Task prompt: Write out the data below word for word. Begin at the line containing "You are a computer-use agent." and continue through the end of the data, omitting the pictures.

Raw data:
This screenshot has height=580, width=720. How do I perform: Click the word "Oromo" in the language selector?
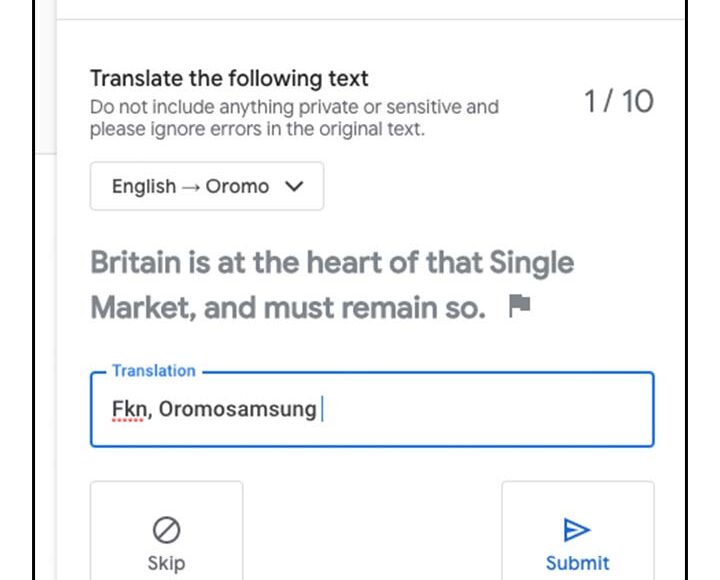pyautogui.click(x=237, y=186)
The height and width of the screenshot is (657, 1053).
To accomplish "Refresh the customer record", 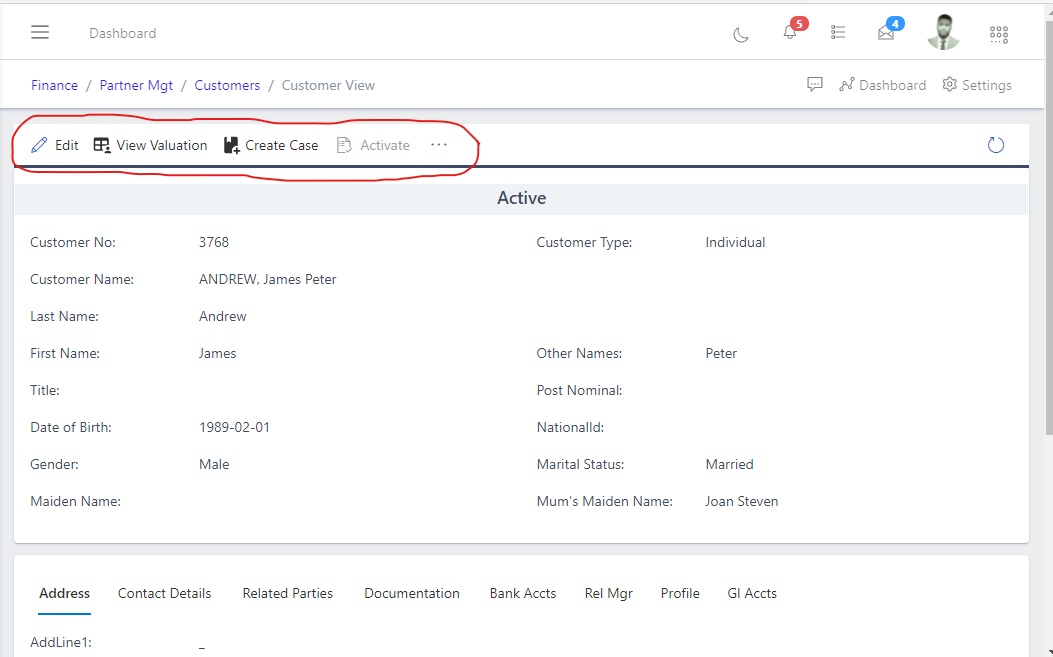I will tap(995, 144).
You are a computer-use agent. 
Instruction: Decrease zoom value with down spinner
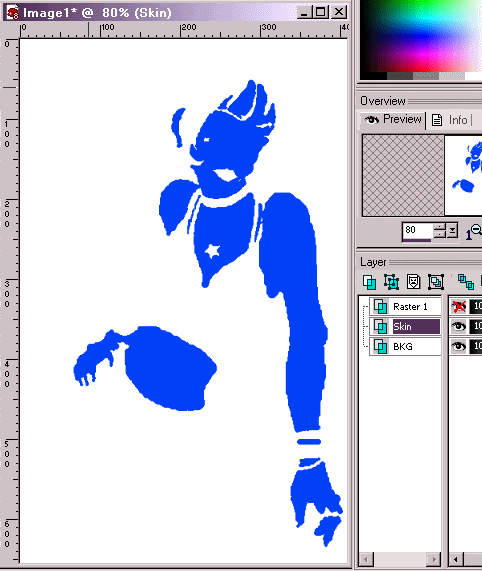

The answer:
You are a computer-use agent. 
Instruction: Decrease zoom value with down spinner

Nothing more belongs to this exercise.